PROBLEM STATEMENT — Match on the string "Select" in the entries below and return every matching line.

RECORDS FOR THIS EXERCISE —

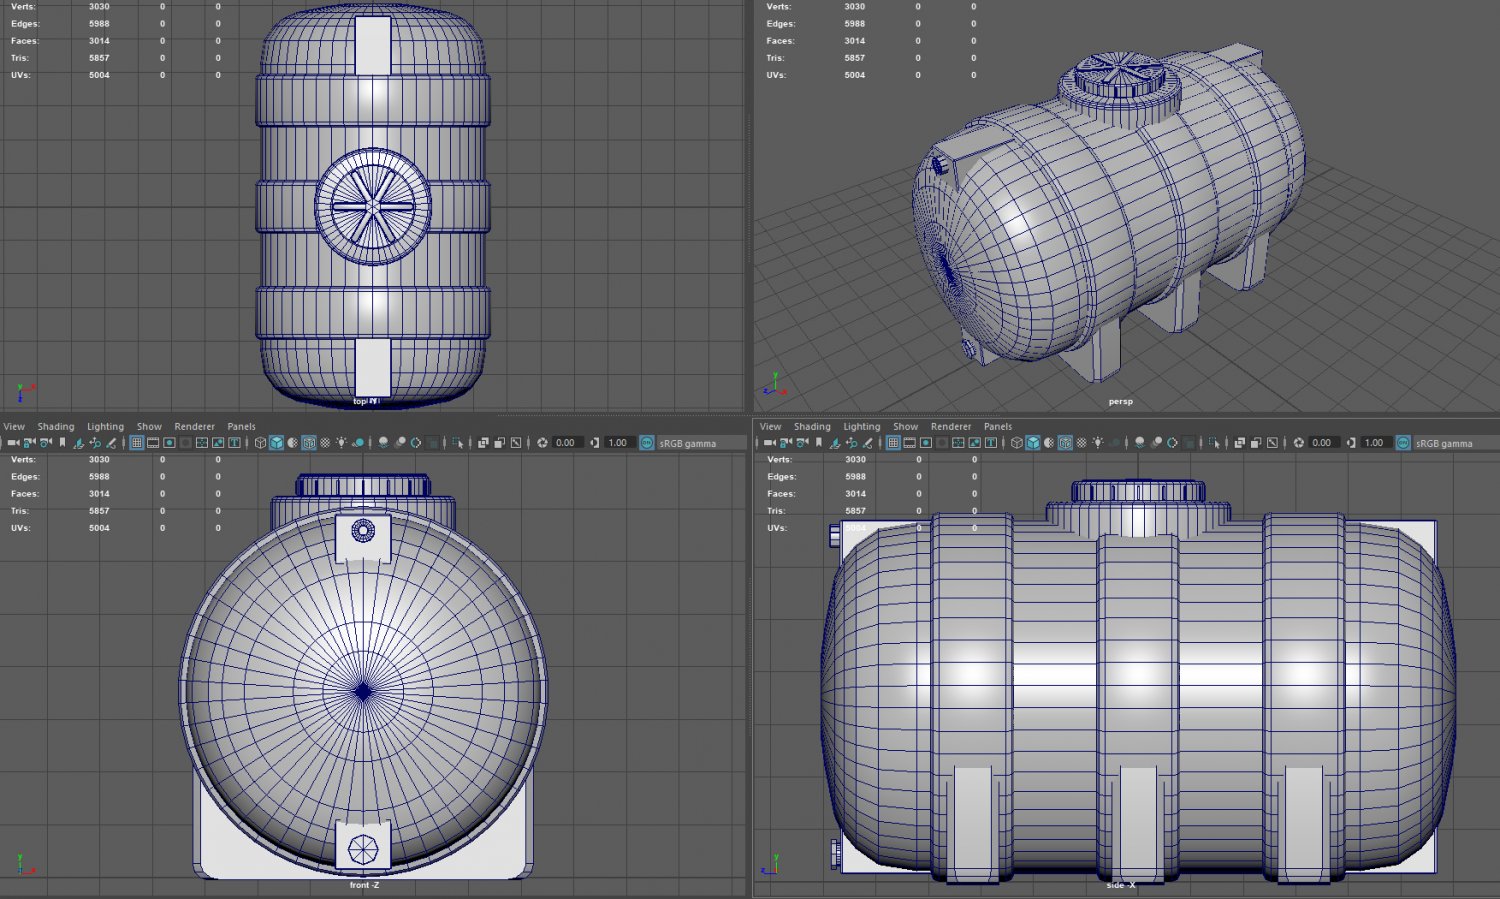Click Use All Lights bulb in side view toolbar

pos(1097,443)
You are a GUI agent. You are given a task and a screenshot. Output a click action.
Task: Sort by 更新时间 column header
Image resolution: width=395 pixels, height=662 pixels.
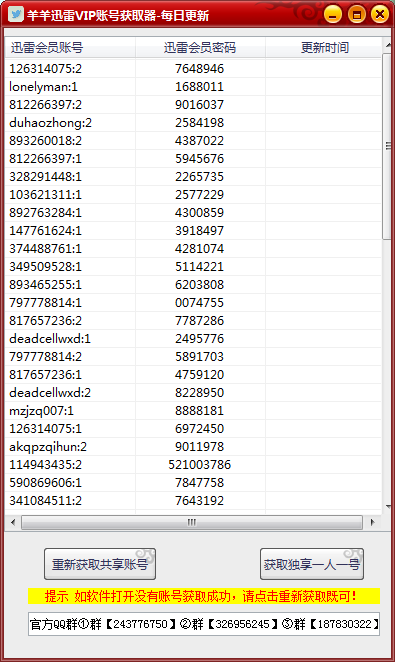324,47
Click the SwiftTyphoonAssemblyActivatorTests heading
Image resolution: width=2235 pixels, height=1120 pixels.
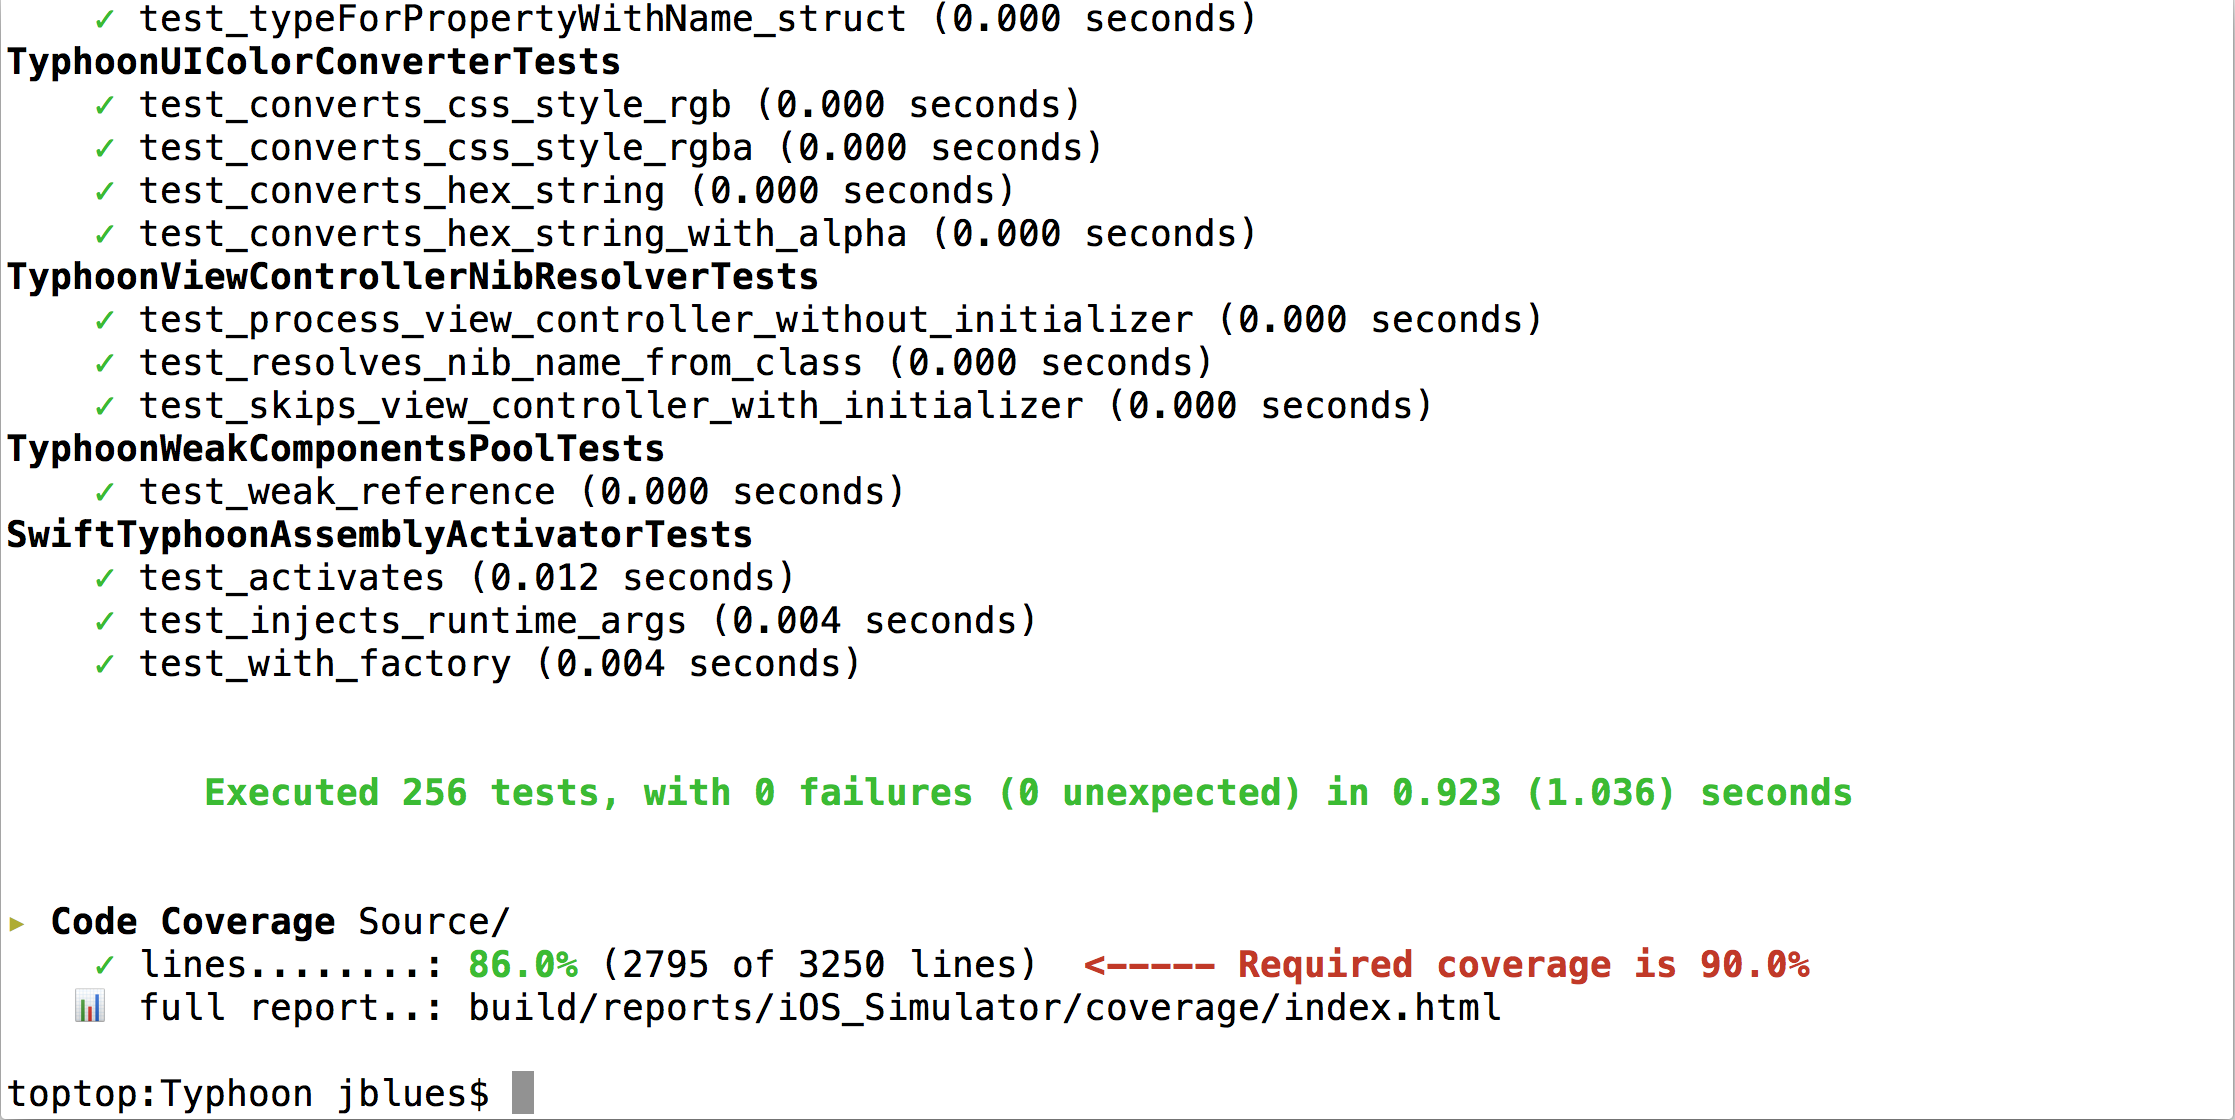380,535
* * *
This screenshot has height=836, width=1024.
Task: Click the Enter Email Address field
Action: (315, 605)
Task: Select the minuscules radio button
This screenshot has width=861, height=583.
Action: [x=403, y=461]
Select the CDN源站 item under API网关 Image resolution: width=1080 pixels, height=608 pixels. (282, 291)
==
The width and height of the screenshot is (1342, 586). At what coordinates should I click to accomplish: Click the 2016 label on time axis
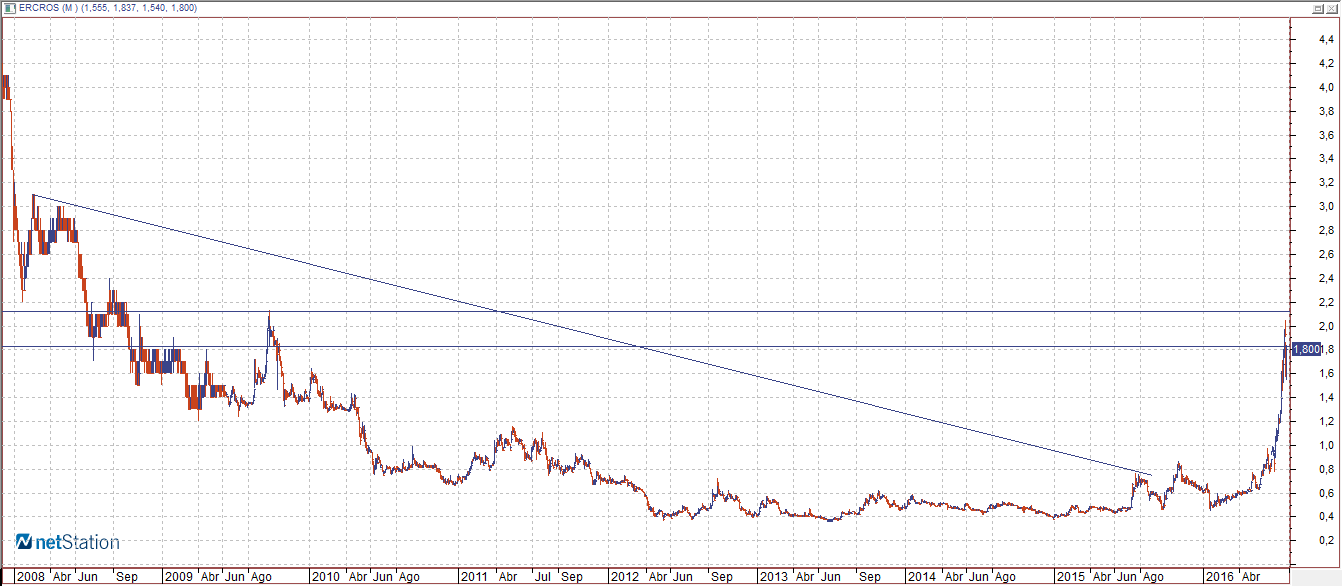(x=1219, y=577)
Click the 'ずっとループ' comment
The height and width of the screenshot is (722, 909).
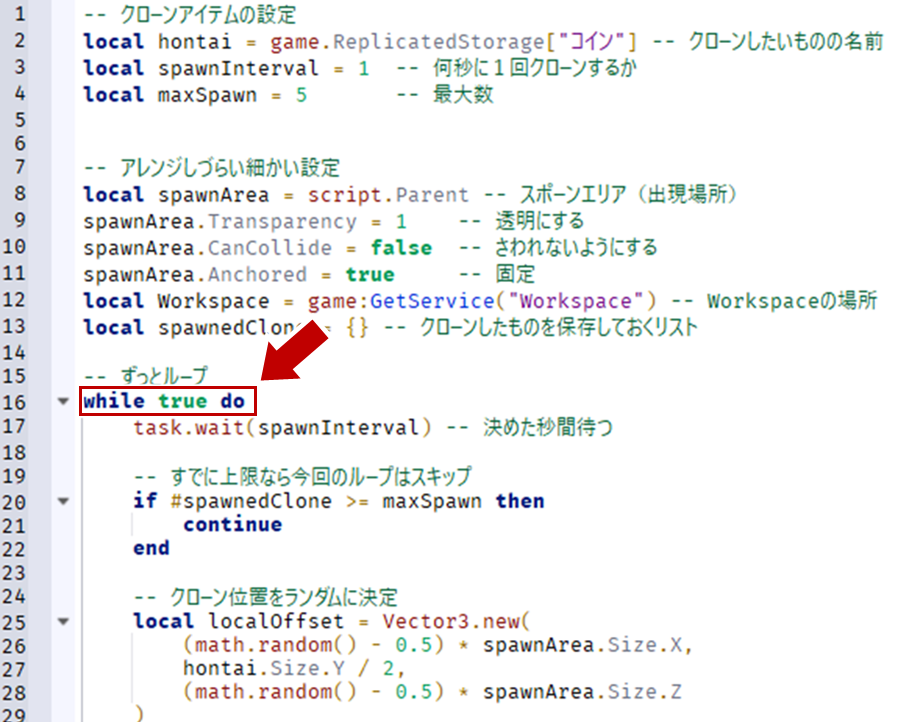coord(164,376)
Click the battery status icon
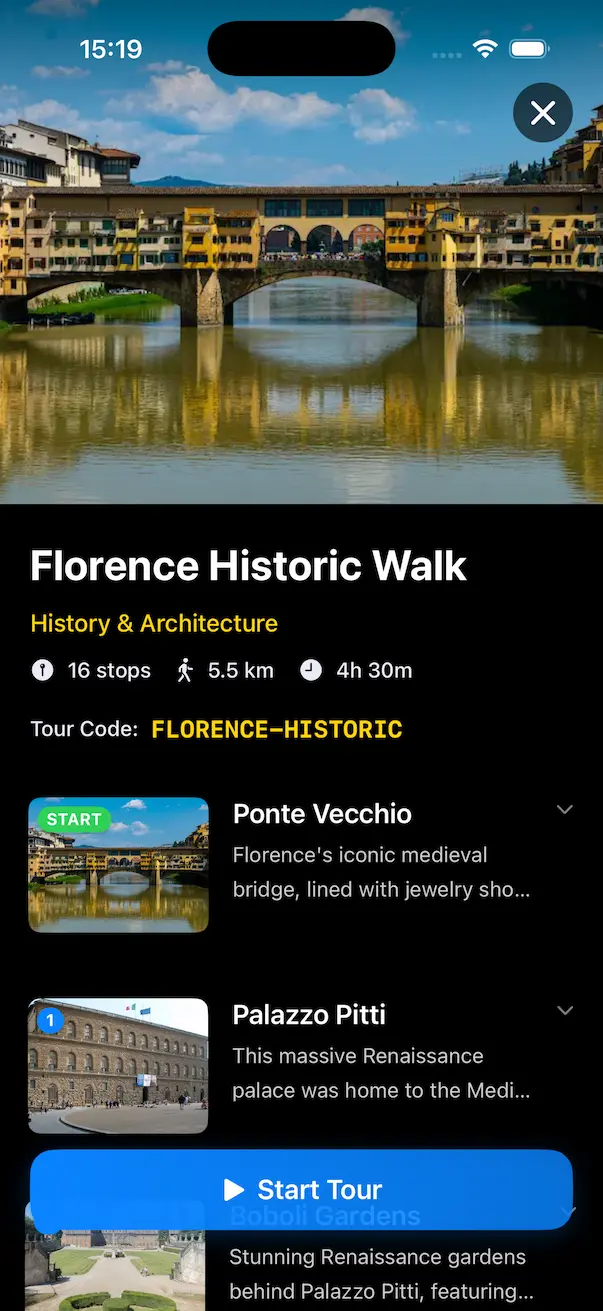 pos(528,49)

RESPONSE BELOW —
Task: Select the minuscules radio button
Select the CDN源站 item under API网关 Image resolution: width=1080 pixels, height=608 pixels. (282, 291)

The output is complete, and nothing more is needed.